Il cordoglio dell’Acli

Le Associazioni cristiane dei lavoratori italiani esprimono il loro «profondo cordoglio» per le vittime del terribile attentato che a Kabul ha causato vittime tra i militari italiani e i civili afgani.

«Tocchiamo oggi tragicamente con mano – ha detto il presidente delle Acli Andrea Olivero – quanto alto sia il costo dell’impegno per la pace, appena poche settimane dopo aver festeggiato con le elezioni presidenziali un nuovo inizio per la democrazia afgana».

«In queste ore di dolore – ha aggiunto Olivero – dobbiamo chiedere e pretendere che la morte di questi soldati non sia vana. E’ compito e responsabilità della politica sostenere il faticoso cammino del popolo afgano verso la democrazia.
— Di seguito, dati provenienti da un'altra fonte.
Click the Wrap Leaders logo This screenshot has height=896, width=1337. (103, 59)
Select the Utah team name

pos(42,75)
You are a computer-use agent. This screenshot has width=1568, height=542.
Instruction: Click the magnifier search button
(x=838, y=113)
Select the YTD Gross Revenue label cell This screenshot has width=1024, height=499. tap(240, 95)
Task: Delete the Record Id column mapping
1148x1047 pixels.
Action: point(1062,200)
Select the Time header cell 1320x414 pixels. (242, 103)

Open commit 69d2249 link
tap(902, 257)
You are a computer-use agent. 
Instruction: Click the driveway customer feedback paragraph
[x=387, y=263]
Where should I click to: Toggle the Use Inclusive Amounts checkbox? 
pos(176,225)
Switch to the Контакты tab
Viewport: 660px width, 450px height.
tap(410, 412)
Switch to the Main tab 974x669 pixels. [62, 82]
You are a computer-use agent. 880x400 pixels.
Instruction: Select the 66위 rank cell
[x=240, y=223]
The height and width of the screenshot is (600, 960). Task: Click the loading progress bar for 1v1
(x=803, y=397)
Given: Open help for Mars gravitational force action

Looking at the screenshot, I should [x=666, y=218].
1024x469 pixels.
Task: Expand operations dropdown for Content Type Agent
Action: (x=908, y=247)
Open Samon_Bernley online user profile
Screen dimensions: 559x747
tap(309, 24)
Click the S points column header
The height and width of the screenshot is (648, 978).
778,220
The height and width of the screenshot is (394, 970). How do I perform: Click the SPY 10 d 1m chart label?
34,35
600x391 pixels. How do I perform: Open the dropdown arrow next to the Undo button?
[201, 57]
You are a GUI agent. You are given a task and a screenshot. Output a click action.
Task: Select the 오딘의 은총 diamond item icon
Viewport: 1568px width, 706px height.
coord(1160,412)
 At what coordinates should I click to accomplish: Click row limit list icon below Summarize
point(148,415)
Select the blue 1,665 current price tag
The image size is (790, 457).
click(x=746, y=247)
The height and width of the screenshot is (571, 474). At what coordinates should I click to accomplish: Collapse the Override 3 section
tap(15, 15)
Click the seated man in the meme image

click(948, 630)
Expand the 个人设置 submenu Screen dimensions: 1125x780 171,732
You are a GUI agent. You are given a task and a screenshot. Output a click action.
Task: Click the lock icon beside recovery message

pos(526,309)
Europa e Occidente si facciano garanti perché su questa strada non si torni indietro, perché l’attesa nuova stagione di pace e di democrazia per l’Afghanistan non resti una promessa mancata».

Le Acli esprimono infine condivisione e apprezzamento per la scelta della Federazione nazionale della stampa italiana di rinviare la manifestazione per la libertà di stampa prevista per sabato. «Il rinvio della manifestazione e’ giusto – ha osservato Andrea Olivero, presidente delle Acli – Ci sono momenti in cui un Paese deve restare unito per poter esprimere i propri sentimenti di dolore, di solidarietà e di riconoscenza. Il valore di questo sacrificio per la democrazia e la libertà aiuterà tutti a riflettere su quanto questi principi siano da difendere anche in Italia da possibili soprusi».